* BEGIN Input records *

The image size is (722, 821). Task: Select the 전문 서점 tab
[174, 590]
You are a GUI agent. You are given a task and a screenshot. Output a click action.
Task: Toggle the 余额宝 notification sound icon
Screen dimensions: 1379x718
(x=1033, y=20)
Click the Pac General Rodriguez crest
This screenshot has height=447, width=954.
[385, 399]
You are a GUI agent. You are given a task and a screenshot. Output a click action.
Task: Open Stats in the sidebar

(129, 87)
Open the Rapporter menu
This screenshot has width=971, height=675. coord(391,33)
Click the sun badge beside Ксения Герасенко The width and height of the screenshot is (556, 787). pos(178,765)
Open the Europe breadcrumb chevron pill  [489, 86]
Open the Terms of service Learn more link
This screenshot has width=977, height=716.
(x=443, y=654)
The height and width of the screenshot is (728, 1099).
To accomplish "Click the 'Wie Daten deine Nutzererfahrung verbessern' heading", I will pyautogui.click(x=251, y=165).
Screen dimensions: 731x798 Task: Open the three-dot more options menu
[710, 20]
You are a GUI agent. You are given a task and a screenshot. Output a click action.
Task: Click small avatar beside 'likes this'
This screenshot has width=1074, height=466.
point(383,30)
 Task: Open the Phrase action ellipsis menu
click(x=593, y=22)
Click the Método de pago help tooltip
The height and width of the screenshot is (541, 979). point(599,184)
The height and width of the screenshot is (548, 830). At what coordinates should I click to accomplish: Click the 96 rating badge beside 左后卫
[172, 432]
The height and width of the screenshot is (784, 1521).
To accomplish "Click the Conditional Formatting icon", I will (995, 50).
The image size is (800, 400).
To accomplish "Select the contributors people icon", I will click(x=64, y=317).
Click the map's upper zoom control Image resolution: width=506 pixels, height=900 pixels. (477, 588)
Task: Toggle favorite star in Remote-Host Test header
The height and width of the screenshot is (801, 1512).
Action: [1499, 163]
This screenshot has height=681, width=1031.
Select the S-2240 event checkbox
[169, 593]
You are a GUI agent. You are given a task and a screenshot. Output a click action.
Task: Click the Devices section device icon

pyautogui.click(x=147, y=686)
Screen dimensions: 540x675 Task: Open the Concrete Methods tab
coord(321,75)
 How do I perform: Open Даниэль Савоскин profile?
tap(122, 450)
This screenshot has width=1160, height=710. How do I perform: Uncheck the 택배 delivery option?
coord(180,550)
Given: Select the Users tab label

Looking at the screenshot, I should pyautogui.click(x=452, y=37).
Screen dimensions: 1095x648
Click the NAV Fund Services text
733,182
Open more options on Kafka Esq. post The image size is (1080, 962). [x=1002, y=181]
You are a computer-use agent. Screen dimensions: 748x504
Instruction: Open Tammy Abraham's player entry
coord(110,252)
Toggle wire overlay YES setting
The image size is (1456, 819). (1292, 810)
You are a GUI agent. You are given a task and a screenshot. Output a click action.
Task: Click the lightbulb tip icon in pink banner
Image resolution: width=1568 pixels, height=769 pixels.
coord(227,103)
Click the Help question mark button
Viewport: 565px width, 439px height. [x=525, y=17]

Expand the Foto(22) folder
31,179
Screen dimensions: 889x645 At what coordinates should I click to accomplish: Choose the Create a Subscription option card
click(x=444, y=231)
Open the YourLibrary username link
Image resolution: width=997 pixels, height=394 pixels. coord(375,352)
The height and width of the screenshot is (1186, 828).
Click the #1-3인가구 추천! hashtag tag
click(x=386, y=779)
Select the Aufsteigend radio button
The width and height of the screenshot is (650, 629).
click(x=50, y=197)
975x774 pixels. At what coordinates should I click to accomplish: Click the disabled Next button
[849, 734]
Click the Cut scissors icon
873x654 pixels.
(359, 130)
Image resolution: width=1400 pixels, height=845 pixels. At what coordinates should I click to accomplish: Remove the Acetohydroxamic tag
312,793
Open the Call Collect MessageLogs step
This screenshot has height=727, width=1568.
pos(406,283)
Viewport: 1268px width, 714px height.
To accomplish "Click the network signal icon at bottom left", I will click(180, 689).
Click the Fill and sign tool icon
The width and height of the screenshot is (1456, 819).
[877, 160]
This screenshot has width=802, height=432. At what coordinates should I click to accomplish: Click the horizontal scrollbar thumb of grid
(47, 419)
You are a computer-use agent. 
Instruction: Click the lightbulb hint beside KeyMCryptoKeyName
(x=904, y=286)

* END Input records *

- _Exercise brief_
Print all of the material above again, line for line, with nothing changed.

- _The completed task_
The image size is (722, 821). Task: Select the 전문 서점 tab
[174, 590]
You are a GUI agent. You are given a task and a screenshot. Output a click action.
Task: Toggle the 余额宝 notification sound icon
Screen dimensions: 1379x718
(x=1033, y=20)
Click the Pac General Rodriguez crest
This screenshot has height=447, width=954.
[385, 399]
You are a GUI agent. You are given a task and a screenshot. Output a click action.
Task: Open Stats in the sidebar

(129, 87)
Open the Rapporter menu
This screenshot has width=971, height=675. coord(391,33)
Click the sun badge beside Ксения Герасенко The width and height of the screenshot is (556, 787). pos(178,765)
Open the Europe breadcrumb chevron pill  [489, 86]
Open the Terms of service Learn more link
This screenshot has width=977, height=716.
(x=443, y=654)
The height and width of the screenshot is (728, 1099).
To accomplish "Click the 'Wie Daten deine Nutzererfahrung verbessern' heading", I will pyautogui.click(x=251, y=165).
Screen dimensions: 731x798 Task: Open the three-dot more options menu
[710, 20]
You are a GUI agent. You are given a task and a screenshot. Output a click action.
Task: Click small avatar beside 'likes this'
This screenshot has width=1074, height=466.
point(383,30)
 Task: Open the Phrase action ellipsis menu
click(x=593, y=22)
Click the Método de pago help tooltip
The height and width of the screenshot is (541, 979). point(599,184)
The height and width of the screenshot is (548, 830). At what coordinates should I click to accomplish: Click the 96 rating badge beside 左后卫
[172, 432]
The height and width of the screenshot is (784, 1521).
To accomplish "Click the Conditional Formatting icon", I will (995, 50).
The image size is (800, 400).
To accomplish "Select the contributors people icon", I will click(x=64, y=317).
Click the map's upper zoom control Image resolution: width=506 pixels, height=900 pixels. (477, 588)
Task: Toggle favorite star in Remote-Host Test header
The height and width of the screenshot is (801, 1512).
Action: [1499, 163]
This screenshot has height=681, width=1031.
Select the S-2240 event checkbox
[169, 593]
You are a GUI agent. You are given a task and a screenshot. Output a click action.
Task: Click the Devices section device icon

pyautogui.click(x=147, y=686)
Screen dimensions: 540x675 Task: Open the Concrete Methods tab
coord(321,75)
 How do I perform: Open Даниэль Савоскин profile?
tap(122, 450)
This screenshot has width=1160, height=710. How do I perform: Uncheck the 택배 delivery option?
coord(180,550)
Given: Select the Users tab label

Looking at the screenshot, I should pyautogui.click(x=452, y=37).
Screen dimensions: 1095x648
Click the NAV Fund Services text
733,182
Open more options on Kafka Esq. post The image size is (1080, 962). [x=1002, y=181]
You are a computer-use agent. Screen dimensions: 748x504
Instruction: Open Tammy Abraham's player entry
coord(110,252)
Toggle wire overlay YES setting
The image size is (1456, 819). (1292, 810)
You are a GUI agent. You are given a task and a screenshot. Output a click action.
Task: Click the lightbulb tip icon in pink banner
Image resolution: width=1568 pixels, height=769 pixels.
coord(227,103)
Click the Help question mark button
Viewport: 565px width, 439px height. [x=525, y=17]

Expand the Foto(22) folder
31,179
Screen dimensions: 889x645 At what coordinates should I click to accomplish: Choose the Create a Subscription option card
click(x=444, y=231)
Open the YourLibrary username link
Image resolution: width=997 pixels, height=394 pixels. coord(375,352)
The height and width of the screenshot is (1186, 828).
Click the #1-3인가구 추천! hashtag tag
click(x=386, y=779)
Select the Aufsteigend radio button
The width and height of the screenshot is (650, 629).
click(x=50, y=197)
975x774 pixels. At what coordinates should I click to accomplish: Click the disabled Next button
[849, 734]
Click the Cut scissors icon
873x654 pixels.
(359, 130)
Image resolution: width=1400 pixels, height=845 pixels. At what coordinates should I click to accomplish: Remove the Acetohydroxamic tag
312,793
Open the Call Collect MessageLogs step
This screenshot has height=727, width=1568.
pos(406,283)
Viewport: 1268px width, 714px height.
To accomplish "Click the network signal icon at bottom left", I will click(180, 689).
Click the Fill and sign tool icon
The width and height of the screenshot is (1456, 819).
[877, 160]
This screenshot has width=802, height=432. At what coordinates should I click to accomplish: Click the horizontal scrollbar thumb of grid
(47, 419)
You are a computer-use agent. 
Instruction: Click the lightbulb hint beside KeyMCryptoKeyName
(x=904, y=286)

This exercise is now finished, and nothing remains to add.